LAS VEGAS — Hillary's back on top.
After the rockiest two weeks of her presidential campaign, Hillary Clinton regained her footing this week with a strong debate showing Thursday even as her two chief rivals may have hurt themselves.
Barack Obama appeared to stumble, probably costing himself the momentum he'd been building in the first-to-vote state of Iowa, where he'd been gaining on Clinton.
John Edwards had an even worse night, seen by voters and analysts as too angry in attacking his party's front-runner.
The candidates' performances and reactions to them suggest that what had seemed to be a moment when the race's dynamics might be shifting away from Clinton now seems to have passed. The contest is back to its pre-Halloween landscape, with Clinton steady in the lead.
"She lifted herself up and put her opponents down at the same time," Republican pollster Frank Luntz said. "It was a double-edged victory."
Voters who watched the two-hour debate tended to describe Clinton as smooth and commanding, while criticizing Obama as waffling and Edwards as mean.
"She handled herself very well," said Pat Goodall, a retired university professor from Las Vegas.
Clinton put Obama on the defensive quickly, the first time she's come down from a perch above the fray and taken on her Democratic opponents directly.
She attacked his health-care proposal as less than universal, prompting him to assert falsely that his plan would cover all the nation's uninsured.
Later, he had a difficult time when asked whether he supports driver's licenses for illegal immigrants, the same question that tripped up Clinton two weeks earlier. He tried several times to give a complicated answer about immigration policy before he said flatly that he supports letting them get licenses.
"Obama was uneven," Goodall said. "When he was asked about the driver's licenses, he didn't answer the question. The crowd reacted negatively, and they were right."
Edwards challenged Clinton throughout the debate, a tactic that drew blood two weeks ago but a backlash this week.
"Edwards slipped a little in my eyes with his negative comments. He hurt himself," said Kathleen Starks, a retiree from Las Vegas.

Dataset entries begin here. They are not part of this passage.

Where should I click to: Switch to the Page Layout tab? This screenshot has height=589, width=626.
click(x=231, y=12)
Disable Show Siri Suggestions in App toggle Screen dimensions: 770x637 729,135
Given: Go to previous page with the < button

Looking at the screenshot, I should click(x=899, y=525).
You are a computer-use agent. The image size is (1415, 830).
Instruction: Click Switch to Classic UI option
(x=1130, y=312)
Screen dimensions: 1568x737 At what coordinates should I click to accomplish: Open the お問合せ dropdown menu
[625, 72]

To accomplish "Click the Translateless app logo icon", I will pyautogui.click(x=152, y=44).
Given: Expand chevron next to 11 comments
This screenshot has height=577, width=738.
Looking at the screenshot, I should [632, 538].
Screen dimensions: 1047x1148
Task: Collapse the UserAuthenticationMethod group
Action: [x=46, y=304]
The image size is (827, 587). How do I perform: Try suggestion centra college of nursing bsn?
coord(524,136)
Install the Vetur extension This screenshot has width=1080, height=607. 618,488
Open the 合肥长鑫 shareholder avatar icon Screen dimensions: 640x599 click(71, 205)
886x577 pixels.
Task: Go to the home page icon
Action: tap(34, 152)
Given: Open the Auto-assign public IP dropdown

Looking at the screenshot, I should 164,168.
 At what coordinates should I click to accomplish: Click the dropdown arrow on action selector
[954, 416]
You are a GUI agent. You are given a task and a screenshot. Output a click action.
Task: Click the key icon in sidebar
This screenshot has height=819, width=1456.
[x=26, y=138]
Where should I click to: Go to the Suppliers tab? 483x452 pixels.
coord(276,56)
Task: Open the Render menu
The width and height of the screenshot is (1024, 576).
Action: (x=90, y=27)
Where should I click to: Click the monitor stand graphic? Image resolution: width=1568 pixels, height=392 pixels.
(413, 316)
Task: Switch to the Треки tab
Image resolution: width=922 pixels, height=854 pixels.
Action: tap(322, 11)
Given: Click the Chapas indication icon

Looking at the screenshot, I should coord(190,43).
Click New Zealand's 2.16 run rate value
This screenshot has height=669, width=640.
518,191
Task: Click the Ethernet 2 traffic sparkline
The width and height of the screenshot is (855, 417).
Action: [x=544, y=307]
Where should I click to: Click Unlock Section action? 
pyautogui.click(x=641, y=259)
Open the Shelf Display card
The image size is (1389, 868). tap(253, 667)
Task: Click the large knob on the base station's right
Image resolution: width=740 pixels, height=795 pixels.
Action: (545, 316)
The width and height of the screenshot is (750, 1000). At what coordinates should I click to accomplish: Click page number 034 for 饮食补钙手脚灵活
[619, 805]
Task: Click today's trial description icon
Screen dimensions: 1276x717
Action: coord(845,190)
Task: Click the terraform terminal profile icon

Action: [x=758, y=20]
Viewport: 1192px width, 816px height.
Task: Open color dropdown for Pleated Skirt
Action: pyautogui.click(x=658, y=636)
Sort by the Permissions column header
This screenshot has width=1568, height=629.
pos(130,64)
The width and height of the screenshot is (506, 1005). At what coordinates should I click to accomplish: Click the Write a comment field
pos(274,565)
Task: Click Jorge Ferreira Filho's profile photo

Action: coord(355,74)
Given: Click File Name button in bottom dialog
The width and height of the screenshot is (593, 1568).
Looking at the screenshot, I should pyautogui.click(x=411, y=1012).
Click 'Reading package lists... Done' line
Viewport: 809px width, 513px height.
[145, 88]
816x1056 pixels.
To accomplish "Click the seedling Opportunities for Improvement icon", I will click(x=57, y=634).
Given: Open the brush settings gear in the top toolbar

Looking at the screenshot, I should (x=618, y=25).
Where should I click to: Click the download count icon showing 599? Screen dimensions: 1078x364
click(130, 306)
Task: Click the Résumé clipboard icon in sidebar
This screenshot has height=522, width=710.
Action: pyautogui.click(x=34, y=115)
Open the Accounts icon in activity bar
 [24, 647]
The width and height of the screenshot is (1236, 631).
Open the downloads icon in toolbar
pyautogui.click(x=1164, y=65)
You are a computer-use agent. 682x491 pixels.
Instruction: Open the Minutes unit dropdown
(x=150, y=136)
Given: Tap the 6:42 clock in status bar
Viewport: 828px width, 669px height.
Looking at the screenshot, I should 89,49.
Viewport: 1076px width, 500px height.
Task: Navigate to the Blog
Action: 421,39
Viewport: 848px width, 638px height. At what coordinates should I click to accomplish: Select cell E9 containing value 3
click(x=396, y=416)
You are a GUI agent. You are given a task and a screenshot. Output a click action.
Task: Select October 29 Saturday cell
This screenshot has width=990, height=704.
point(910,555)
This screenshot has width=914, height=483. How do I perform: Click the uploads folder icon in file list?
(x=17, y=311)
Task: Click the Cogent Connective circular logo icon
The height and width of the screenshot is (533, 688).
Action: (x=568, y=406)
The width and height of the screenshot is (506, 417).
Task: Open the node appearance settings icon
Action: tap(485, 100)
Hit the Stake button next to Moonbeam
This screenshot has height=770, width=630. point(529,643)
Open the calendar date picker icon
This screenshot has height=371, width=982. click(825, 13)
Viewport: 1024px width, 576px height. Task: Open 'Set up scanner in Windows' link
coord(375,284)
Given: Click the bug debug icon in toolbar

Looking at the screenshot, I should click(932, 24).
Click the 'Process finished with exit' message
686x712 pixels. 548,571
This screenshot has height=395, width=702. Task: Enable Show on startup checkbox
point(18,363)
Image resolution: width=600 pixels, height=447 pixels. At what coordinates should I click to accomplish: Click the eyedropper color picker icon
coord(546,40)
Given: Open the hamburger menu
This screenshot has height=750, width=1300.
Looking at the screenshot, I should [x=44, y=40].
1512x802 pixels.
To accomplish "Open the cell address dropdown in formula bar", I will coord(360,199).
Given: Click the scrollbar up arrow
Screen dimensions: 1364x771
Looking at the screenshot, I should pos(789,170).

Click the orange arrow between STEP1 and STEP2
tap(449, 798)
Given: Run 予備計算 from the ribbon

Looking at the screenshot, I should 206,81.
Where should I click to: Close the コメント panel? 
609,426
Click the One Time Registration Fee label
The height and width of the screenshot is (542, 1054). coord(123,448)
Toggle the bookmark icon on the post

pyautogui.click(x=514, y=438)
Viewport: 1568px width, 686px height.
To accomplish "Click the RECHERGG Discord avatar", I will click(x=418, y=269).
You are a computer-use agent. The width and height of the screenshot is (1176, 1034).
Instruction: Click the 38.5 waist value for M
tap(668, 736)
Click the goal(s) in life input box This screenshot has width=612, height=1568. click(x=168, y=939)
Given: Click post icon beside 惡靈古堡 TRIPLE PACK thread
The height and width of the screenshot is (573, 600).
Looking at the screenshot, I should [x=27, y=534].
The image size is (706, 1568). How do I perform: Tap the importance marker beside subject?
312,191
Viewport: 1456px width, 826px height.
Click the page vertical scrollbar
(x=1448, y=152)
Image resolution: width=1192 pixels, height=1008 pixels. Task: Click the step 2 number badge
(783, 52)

Not everyone turned on Edwards for his sharp edge.
"I don't understand why that's a bad thing," said Robert Johnstone of Las Vegas, who said he recently went through nearly a year as a homeless person. "We need someone who's a little angry . . . a little fire and brimstone."
Still, Luntz found the same reactions from a focus group of 29 Nevada Democrats who watched the debate. He said many warmed to Clinton through the evening, while many thought Edwards was "angry, vicious, with nothing to say" and Obama "wandered, he didn't get to the point."
Clinton had stumbled in a debate Oct. 30 in Philadelphia, challenged by rivals as two-faced on several issues and appearing to take both sides on the driver's license question.
Afterward, her supporters portrayed her as a female victim of unfair male attacks, then backed off under criticism of playing the gender card.
Her lead in Iowa dropped, from 11 percentage points to 4 points in one poll, from 10 to 6 in another, and from 5 to 2 in a third.
"The last two weeks were not good terrain for Senator Clinton," said Ken Duberstein, a Republican strategist and former Reagan White House chief of staff who watched the debate in Las Vegas.
But Thursday, he said, "she was strong, she was concise, she was direct."
Edwards, he said, "is coming across as too angry. He comes across as shrill. You're going to see him diminish in some of the polls."
Obama, he added, "was OK, but OK is not sufficient. . . . The debate forum is not one he does very well." He said he was surprised that Obama didn't have a concise answer to the driver's license question ready.
"The idea that they did not anticipate the question boggles the mind," he said. "He wasn't prepared to answer the question."
"Is she in the driver's seat? Yes, with a license," Duberstein said. "It is hers to lose. But she still is capable of losing it."